While maintaining a large open landscape area as part of Central Campus, other parts of campus have undergone major changes.
“We moved basketball and athletic events from the Armory, which still stands but is not much of a building, to Hilton Coliseum. Jack Trice stadium was developed replacing the old Clyde Williams field. So those are remarkable developments,” he said.
During his time at Iowa State, Madden has seen and done it all, including practical jokes.
“One Halloween, there’s a very tall spire on the top of (Morrell Hall), they put a pumpkin up there. We still don’t know how they got up there,” he said.
He’s even been a part of campus traditions like campaniling, “which is kissing your girlfriend or future spouse under the campanile as they chimes gong yell midnight. I’ve done that, and I’ve also been able to do it up at the top.”
He’s also been there for the historic achievements.
“I’ve been around the Ames laboratory, which is a National Department of Energy Lab. We developed the uranium that was used in World War II,” Madden said. “The patents that invented fax machines happened at Iowa State.”
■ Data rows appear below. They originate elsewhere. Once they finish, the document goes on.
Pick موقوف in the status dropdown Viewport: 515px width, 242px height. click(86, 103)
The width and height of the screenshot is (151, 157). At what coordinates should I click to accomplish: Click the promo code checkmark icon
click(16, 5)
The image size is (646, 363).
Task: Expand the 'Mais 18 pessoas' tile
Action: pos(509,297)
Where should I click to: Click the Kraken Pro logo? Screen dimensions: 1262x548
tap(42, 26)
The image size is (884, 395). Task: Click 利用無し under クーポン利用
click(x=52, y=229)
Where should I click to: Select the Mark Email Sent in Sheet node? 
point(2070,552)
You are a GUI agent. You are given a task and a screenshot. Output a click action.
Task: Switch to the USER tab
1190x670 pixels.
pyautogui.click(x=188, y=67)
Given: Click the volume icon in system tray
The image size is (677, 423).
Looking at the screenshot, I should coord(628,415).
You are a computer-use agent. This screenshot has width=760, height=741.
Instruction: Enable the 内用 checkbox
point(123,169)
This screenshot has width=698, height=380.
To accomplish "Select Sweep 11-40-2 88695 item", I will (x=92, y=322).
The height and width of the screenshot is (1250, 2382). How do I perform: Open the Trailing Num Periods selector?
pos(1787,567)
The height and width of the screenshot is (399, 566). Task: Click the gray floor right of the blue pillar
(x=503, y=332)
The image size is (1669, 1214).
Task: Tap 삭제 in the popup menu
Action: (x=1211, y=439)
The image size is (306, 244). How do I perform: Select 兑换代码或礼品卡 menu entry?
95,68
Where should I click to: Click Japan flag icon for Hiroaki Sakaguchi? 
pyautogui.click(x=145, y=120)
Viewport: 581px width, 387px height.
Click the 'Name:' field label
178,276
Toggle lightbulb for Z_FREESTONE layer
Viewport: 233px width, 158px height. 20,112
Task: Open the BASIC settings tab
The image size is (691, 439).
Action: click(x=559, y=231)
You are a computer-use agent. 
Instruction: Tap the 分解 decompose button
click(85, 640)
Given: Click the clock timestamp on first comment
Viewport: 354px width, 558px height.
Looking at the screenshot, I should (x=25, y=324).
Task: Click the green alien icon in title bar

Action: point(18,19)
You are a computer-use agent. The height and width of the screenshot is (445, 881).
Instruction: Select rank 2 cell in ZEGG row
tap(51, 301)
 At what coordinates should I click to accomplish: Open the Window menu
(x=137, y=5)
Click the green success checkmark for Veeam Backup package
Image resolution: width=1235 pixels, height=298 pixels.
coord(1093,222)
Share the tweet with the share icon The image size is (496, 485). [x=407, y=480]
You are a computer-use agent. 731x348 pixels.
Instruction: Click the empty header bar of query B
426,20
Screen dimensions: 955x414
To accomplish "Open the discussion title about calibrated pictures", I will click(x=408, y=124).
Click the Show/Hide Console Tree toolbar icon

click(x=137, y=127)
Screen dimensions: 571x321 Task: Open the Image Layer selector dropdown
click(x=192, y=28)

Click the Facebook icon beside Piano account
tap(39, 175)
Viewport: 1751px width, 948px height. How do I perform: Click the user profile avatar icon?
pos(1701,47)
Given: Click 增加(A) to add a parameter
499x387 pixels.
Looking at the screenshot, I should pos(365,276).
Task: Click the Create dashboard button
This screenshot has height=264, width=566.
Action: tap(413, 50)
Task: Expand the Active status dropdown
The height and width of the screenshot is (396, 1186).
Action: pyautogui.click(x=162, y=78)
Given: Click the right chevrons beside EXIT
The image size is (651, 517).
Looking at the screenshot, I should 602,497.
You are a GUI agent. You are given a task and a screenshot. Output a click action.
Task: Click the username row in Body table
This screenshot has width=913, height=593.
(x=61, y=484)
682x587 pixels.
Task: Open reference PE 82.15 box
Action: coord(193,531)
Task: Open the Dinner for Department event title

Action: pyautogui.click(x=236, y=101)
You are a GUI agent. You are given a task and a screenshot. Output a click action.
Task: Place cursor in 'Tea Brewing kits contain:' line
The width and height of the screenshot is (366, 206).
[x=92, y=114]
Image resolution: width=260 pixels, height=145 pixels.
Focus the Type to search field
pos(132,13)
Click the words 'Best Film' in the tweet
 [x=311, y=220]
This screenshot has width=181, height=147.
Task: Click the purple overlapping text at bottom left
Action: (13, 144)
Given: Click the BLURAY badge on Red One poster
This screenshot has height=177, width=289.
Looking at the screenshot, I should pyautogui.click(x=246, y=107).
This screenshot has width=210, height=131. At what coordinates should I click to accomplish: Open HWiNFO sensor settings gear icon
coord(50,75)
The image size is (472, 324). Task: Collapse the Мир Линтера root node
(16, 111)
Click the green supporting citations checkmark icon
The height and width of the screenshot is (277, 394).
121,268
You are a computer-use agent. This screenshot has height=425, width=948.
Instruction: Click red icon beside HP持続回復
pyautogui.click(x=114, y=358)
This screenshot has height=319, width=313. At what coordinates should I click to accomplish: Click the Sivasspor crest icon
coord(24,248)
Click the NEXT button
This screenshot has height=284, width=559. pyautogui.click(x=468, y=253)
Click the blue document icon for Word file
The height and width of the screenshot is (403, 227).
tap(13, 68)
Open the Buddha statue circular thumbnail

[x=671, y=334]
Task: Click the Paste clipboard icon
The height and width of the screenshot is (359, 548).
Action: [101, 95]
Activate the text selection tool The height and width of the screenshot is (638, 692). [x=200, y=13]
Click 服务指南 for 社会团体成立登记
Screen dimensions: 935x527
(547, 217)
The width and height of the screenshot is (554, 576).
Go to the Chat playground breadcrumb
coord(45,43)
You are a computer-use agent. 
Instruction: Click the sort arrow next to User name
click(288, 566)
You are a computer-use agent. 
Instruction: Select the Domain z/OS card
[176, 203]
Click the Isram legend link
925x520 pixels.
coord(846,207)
Some of the memorable moments have been challenging ones.
“I was around the times when we were having some of the Veishea disturbances, and as a large university community we’ve had some natural disasters. I’ve been through some floods for example,” Madden said.
But even through the difficulties, Madden has seen the campus community recover and continue on. It’s the legacy of the university's reputation and the impact it has on the lives of students that he's most proud of.
“I’ve watched students graduate and go out and be successful and come back and say maybe you played a little bit of a role in their success and that’s something you get a lot of satisfaction out of,” Madden said.
Madden says he wants to continue to contribute to the university and the community of Ames even in retirement. He says he will continue to attend and enjoy athletic events.